- **Dataset rows**

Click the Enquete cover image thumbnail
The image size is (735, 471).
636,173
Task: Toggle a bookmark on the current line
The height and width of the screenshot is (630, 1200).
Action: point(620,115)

- **Task objective**
Update the material by changing "bookmark" to "breakpoint" and reproduce all of it with nothing else altered.

- **Written solution**
Click the Enquete cover image thumbnail
The image size is (735, 471).
636,173
Task: Toggle a breakpoint on the current line
The height and width of the screenshot is (630, 1200).
Action: point(620,115)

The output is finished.